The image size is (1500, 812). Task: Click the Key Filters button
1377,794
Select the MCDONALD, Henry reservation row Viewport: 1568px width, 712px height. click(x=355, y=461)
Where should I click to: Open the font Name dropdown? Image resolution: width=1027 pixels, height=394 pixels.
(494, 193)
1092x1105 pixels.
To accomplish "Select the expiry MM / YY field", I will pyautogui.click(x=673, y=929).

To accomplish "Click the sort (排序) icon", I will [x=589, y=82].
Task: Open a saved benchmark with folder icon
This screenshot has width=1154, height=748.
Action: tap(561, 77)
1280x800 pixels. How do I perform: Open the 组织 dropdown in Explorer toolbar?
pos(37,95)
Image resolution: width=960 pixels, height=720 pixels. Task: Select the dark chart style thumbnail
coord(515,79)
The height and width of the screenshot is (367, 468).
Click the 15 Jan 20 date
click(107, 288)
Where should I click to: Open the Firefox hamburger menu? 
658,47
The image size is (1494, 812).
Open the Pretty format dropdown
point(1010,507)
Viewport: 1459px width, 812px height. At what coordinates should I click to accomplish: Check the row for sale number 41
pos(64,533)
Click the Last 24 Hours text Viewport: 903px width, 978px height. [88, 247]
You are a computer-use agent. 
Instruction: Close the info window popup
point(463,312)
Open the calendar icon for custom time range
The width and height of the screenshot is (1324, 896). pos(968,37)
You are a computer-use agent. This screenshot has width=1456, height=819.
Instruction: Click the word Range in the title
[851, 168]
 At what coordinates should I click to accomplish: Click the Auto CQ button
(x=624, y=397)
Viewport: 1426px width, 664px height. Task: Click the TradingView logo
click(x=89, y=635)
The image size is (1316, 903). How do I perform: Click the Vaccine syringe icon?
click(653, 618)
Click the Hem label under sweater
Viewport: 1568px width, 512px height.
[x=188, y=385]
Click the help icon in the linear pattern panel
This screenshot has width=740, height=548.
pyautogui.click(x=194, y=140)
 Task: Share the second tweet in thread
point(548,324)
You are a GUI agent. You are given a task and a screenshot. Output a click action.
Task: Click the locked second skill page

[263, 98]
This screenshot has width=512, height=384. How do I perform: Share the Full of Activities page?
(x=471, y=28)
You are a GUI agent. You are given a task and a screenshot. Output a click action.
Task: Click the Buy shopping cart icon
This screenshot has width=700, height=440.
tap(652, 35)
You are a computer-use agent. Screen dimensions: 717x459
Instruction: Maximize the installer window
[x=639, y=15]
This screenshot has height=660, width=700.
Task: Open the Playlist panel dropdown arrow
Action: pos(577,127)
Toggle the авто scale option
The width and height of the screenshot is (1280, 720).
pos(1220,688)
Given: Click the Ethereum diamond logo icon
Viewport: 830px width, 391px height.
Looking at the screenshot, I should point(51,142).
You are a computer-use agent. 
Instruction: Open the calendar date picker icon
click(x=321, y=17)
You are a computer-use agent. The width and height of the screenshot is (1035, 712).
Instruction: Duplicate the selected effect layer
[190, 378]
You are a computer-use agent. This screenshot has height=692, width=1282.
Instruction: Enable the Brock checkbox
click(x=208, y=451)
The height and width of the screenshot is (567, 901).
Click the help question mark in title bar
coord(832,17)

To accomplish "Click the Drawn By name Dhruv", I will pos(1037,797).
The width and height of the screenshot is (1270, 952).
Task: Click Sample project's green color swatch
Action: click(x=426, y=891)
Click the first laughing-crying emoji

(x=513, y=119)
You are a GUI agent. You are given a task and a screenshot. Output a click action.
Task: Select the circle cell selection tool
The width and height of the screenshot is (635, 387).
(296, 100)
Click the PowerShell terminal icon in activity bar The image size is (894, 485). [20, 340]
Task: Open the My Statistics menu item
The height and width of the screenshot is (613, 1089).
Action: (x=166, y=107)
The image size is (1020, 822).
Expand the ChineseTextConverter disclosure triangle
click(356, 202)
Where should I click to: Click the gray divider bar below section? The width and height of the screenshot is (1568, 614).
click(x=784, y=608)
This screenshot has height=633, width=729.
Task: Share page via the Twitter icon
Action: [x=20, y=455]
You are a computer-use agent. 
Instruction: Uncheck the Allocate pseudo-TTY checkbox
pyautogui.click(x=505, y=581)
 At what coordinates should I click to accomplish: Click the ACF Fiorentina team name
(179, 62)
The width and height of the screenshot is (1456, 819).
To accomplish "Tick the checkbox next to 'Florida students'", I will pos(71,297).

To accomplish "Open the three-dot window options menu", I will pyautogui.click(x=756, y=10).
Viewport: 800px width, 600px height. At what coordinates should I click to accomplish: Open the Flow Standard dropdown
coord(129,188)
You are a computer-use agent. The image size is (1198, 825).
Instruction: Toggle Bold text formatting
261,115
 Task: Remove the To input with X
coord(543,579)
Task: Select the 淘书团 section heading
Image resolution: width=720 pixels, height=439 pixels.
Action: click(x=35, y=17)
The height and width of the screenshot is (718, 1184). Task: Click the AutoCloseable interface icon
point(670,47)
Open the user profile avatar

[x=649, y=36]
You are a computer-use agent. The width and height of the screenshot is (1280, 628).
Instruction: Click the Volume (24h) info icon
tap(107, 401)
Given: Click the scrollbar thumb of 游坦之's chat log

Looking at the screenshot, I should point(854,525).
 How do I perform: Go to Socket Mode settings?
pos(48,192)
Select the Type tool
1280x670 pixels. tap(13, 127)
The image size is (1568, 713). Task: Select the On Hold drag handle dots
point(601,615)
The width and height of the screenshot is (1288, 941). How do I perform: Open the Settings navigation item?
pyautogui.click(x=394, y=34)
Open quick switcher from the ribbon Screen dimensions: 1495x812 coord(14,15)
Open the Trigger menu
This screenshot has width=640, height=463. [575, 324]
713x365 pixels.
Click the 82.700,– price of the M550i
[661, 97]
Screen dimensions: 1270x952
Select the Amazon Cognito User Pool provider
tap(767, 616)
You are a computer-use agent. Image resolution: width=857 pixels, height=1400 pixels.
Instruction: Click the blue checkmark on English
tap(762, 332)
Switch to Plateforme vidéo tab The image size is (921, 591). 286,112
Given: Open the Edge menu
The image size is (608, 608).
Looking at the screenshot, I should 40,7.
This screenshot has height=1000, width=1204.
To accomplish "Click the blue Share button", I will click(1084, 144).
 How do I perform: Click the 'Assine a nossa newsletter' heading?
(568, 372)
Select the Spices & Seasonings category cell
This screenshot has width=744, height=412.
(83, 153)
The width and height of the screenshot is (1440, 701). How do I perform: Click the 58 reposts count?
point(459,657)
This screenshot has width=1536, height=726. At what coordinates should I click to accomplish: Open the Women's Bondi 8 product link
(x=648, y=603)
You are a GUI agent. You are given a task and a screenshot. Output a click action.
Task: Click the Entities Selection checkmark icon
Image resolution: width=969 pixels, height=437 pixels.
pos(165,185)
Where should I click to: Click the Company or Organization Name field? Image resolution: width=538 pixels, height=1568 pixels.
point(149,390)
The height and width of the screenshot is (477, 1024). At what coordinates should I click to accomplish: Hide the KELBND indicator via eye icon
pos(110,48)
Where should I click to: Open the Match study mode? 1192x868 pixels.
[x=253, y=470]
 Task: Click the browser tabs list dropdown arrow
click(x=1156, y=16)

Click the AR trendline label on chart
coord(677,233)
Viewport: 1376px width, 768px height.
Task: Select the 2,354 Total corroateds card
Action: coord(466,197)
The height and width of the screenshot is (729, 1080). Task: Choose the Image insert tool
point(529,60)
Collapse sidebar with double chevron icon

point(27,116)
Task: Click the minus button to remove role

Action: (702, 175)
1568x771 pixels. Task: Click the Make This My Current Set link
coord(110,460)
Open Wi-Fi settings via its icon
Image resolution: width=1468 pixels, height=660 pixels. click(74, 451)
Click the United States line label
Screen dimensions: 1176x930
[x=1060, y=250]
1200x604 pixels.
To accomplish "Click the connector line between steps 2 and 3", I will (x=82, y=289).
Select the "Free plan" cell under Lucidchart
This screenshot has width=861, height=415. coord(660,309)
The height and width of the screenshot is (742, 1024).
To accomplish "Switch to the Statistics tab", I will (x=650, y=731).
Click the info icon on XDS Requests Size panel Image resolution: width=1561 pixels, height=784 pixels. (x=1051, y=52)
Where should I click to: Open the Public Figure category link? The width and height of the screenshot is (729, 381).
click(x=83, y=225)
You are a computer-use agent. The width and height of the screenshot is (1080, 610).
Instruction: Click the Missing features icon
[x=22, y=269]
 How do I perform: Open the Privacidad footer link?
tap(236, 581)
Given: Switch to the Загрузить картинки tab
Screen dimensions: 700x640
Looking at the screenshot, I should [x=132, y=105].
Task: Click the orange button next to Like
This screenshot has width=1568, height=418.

● ● ● ● ●

> TASK DESCRIPTION
Please work out how many lines of the listing hold the word "Statistics" and reply with only that number.

> EXERCISE ANSWER
2